Abstract

The Portuguese Guinea Liberation War is is a major episode in twentieth-century decolonization, as Portugual’s defeat ultimately led to their abrupt withdrawal from their African colonies in 1974. Yet current accounts of the war, both popular and scholarly, tend to be distorted by gender bias: they usually focus on the charisma of male leaders and on male-dominated high politics and ideology, and they rarely ask how women contributed to independence. In They Did Not Share the Pie: War, Peace, and Womanhood in a Decolonizing Guinea Bissau, Aliou Ly offers a much needed corrective. He does so not only through deep archival research, but also by documenting an entirely new oral history drawn from extensive interviews with women who participated in the war as spies, guerrilla fighters, and weapons transporters. Ly shows that women played major roles in winning the war, this largely because their motives for participating were often uniquely concrete: unlike most male participants, for example, many women joined the struggle in order to help fight for their families’ food security.
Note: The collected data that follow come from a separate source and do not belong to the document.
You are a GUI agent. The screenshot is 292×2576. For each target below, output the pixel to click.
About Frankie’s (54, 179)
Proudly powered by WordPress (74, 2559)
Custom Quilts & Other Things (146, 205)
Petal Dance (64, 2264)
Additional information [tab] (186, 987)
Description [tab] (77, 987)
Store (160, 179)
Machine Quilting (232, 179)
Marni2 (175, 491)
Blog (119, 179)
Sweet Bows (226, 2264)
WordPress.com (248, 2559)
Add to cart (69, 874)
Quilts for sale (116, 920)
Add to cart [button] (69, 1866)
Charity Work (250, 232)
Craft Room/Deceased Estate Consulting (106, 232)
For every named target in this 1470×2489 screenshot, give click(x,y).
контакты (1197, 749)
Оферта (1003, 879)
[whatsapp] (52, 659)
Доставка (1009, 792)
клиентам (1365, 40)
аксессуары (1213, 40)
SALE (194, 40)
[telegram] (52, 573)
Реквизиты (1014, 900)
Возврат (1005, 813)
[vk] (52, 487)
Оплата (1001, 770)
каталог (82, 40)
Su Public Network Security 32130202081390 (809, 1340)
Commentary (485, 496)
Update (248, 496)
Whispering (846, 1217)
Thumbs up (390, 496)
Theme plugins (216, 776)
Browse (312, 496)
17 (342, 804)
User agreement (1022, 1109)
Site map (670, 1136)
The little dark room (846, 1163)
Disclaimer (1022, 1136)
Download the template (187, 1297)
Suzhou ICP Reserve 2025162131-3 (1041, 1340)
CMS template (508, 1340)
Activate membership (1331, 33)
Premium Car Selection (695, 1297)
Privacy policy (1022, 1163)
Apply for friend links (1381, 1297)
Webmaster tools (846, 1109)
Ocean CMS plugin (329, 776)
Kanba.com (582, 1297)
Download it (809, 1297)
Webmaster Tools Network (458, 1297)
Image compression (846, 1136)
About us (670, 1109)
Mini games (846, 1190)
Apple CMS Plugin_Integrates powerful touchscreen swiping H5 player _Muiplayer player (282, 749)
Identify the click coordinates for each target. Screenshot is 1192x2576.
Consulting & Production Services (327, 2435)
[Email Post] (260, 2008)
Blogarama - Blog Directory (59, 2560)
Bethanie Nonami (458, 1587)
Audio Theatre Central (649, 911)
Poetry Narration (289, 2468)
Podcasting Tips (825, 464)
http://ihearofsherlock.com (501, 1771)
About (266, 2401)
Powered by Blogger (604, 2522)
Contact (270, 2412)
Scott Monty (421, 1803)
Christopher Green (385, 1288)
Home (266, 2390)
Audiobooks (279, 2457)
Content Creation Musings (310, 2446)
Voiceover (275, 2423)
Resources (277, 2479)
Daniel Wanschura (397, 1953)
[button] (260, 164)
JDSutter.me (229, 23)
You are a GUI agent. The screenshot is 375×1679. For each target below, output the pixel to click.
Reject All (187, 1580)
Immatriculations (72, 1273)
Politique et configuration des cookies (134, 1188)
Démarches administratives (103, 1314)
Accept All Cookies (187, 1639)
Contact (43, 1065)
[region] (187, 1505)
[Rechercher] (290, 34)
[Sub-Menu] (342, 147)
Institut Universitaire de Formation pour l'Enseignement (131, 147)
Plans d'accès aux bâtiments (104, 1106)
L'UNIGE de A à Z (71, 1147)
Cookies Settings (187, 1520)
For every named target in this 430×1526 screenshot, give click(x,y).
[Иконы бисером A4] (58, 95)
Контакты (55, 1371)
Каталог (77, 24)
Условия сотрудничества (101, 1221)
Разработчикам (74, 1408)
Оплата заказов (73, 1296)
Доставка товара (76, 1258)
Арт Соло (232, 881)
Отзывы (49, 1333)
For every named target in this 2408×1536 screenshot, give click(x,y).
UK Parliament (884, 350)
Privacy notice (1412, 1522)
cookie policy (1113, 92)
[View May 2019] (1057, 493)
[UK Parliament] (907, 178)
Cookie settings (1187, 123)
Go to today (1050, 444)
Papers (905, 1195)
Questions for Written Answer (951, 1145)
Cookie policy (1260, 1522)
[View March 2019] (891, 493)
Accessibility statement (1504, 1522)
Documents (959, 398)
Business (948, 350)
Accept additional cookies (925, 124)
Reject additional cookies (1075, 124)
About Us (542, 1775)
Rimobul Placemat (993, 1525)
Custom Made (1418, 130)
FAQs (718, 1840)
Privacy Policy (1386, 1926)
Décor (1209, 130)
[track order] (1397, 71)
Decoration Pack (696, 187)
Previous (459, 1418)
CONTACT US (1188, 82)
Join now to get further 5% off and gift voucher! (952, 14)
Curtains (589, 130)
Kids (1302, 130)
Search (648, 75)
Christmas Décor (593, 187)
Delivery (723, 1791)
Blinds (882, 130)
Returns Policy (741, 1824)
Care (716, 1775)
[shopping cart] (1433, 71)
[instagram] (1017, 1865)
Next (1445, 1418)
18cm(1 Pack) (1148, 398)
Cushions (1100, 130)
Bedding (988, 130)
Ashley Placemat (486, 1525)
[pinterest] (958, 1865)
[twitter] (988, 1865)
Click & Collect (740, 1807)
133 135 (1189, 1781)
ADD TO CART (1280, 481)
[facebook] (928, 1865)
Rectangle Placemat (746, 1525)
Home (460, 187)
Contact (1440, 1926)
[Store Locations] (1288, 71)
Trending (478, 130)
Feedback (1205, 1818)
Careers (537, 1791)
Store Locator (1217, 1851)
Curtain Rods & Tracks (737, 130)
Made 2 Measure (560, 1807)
Ly also shows, however, that women faced discrimination both during the war and immediately afterwards. They had to fight internally to be able to engage in active combat, and they returned to home to find that they were expected to take a back seat in the post-independence era—as one woman puts it, “Instead of sharing the pie with us, they gave us a slice of the pie.” Ultimately, Ly shows, the legacy of this injustice feeds into distortions in contemporary narratives of the war. His accounts of the motives and experiences of female freedom fighters add new, urgent dimensions not only to these narratives, but also to received understandings of anticolonial struggle more broadly. For its major intervention into the gendered nature of current debates around a major episode in twentieth-century African independence struggles, this book is essential reading for students and researchers interested in modern African history, African feminisms, and African gender studies. It is also of keen interest to anyone interested in the relations between gender and anticolonialism.